> _Excerpted text_
......

Quite expectedly, the Krauss vs Meyer debate got off to a poor start. Krauss has a few go-to moves during a debate and most of them were on full display in his opening remarks (one can hardly call them arguments). He opened with an ill-informed and misrepresentative attack on the Discovery Institute and on the person, character and honesty of Stephen Meyer himself.
During his diatribe, Krauss informed the audience that Meyer and his ideas are not worth debating and that Meyer himself is something of a dishonest marketing man for Intelligent Design. And what exactly is Krauss’ justification for this claim? Well, you see, several years ago, at a school board hearing in Ohio, Krauss, having failed to inform himself of the Discovery Institute’s long-standing position with relation to mandating the teaching of Intelligent Design in public schools assumed they would be in favor of such a thing. When he discovered from Meyer’s testimony that they were not advocating the introduction of ID into public schools, Krauss came to the only reasonable conclusion he could imagine: Steve Meyer and the Discovery Institute were lying about their position. After all, the only other alternative was that Krauss had failed to do his due diligence in trying to understand the position of one of his opponents. How unimaginable that would be. No, instead, his opponents were dishonest charlatans making a “brilliant advertising move”.
This is classic Krauss. If you denigrate, misrepresent and discredit your opponent in the eyes of your audience right up front then you don’t have to worry too much about answering their arguments later. You just make silly faces while they’re talking or offer a few snide remarks here and there and hope the audience believes that you know better than your opponent, and that they shouldn’t consider his arguments any more seriously than your mime routine suggests you’re considering them.
If there is any doubt that this was exactly Krauss’ intention, one need only listen to his explicit admission at the 5:30 mark, when he says, “I want to just tell you a bit about this, because Stephen will, I know, you know, come across as a interested scholar and I want to disabuse you of that right away.”  In other words, Krauss is telling the audience that no matter how scholarly Meyer’s arguments may come across during his presentation, they should simply assume that he is being dishonest.
This was an incredible display of intellectual dishonesty on Krauss’ part and is a sign of the weakness of his position, or at least of the weakness of his own ability to effectively advocate his position in debate through an honest exchange and competition of ideas. When you honestly believe you have the better case (and the ability to present that case), you don’t resort to an opening ad hominem salvo in the hopes of preemptively discrediting your opponent. Instead, you attack your opponent’s arguments with better arguments about the actual issues under discussion.

......

> _Data_
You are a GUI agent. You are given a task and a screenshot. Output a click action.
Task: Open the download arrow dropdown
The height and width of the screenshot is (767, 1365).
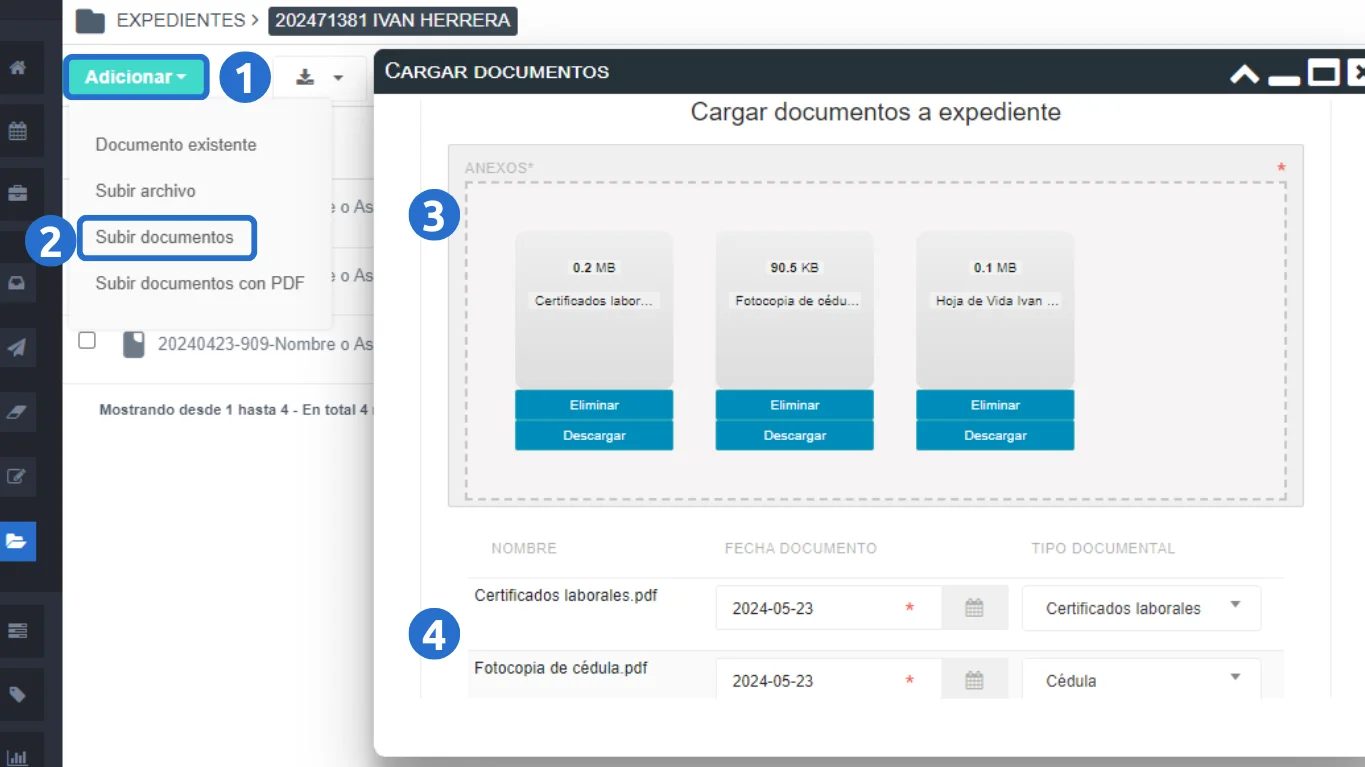320,77
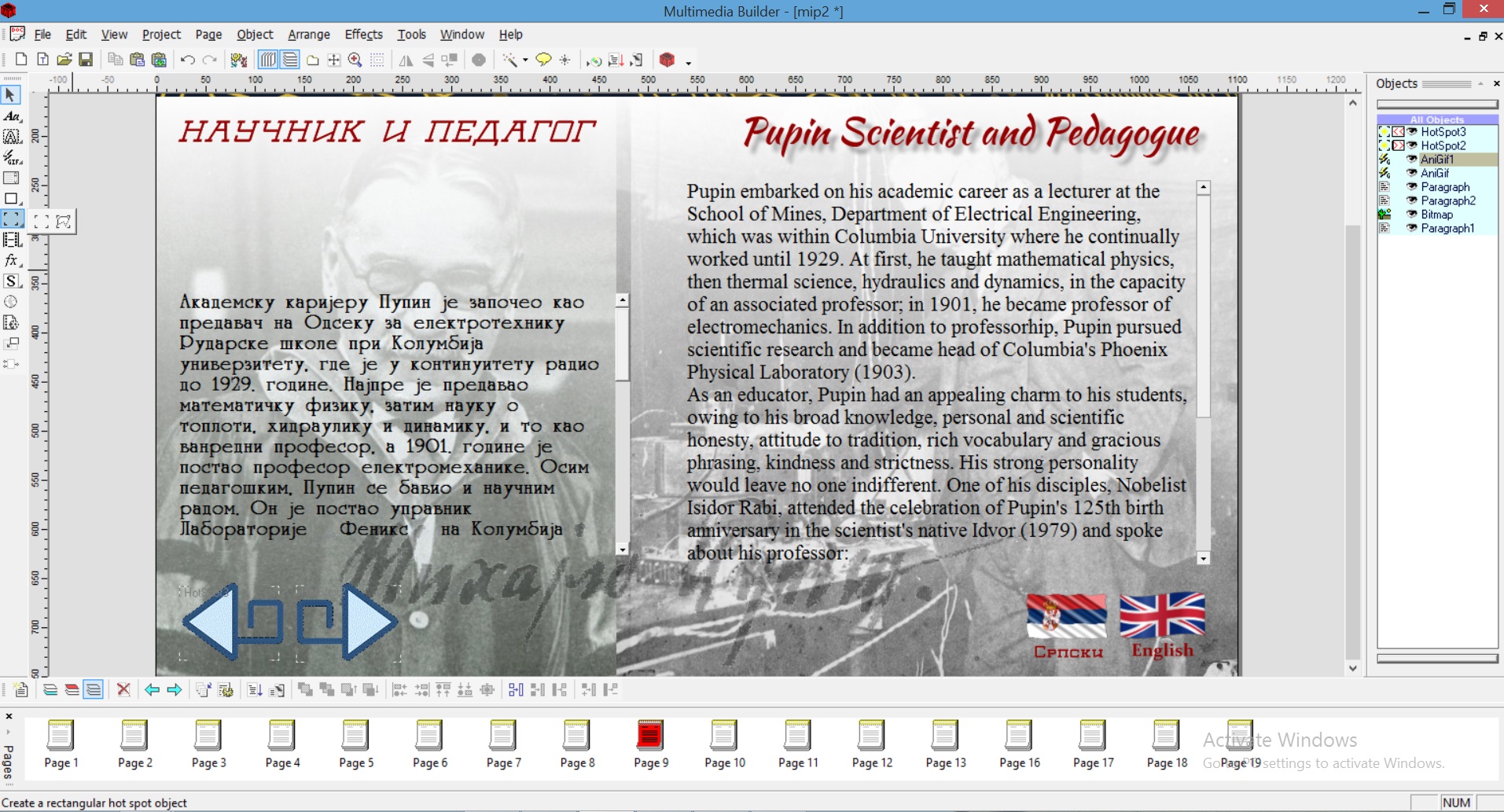The image size is (1504, 812).
Task: Open the Effects menu
Action: [x=363, y=35]
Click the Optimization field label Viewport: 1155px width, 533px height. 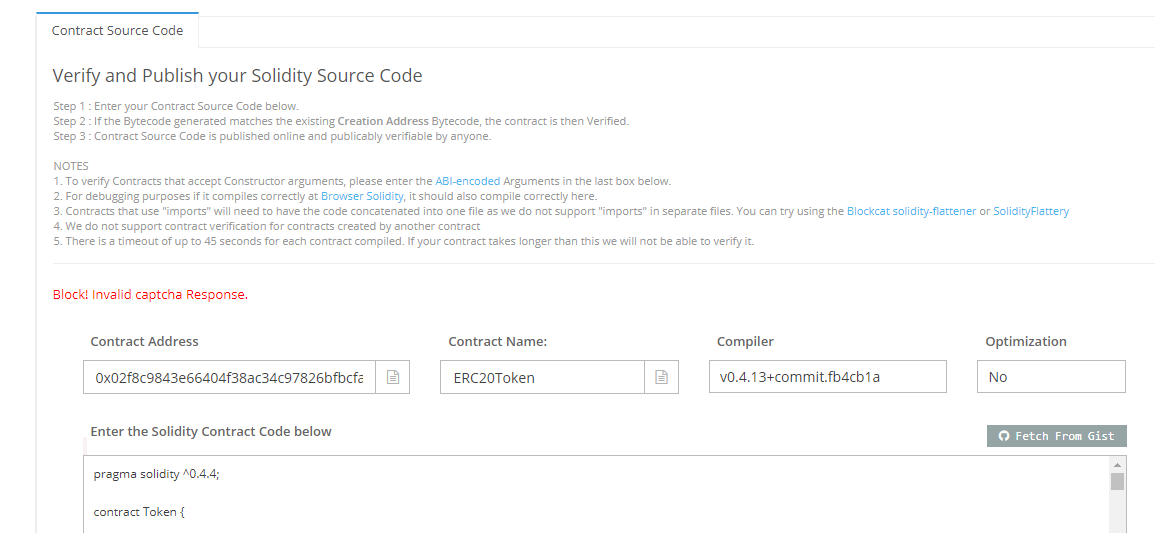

......

> _Set tasks_
**A)** In the commentary on the Krauss–Meyer debate, in which state was the school board hearing held?
**B)** From the commentary on the Krauss–Meyer debate, copy word for word the part that opens with the words containing "This is classic" and closes with "you’re considering them.".

> _Responses to the exercise_
**A)** Ohio

**B)**
This is classic Krauss. If you denigrate, misrepresent and discredit your opponent in the eyes of your audience right up front then you don’t have to worry too much about answering their arguments later. You just make silly faces while they’re talking or offer a few snide remarks here and there and hope the audience believes that you know better than your opponent, and that they shouldn’t consider his arguments any more seriously than your mime routine suggests you’re considering them.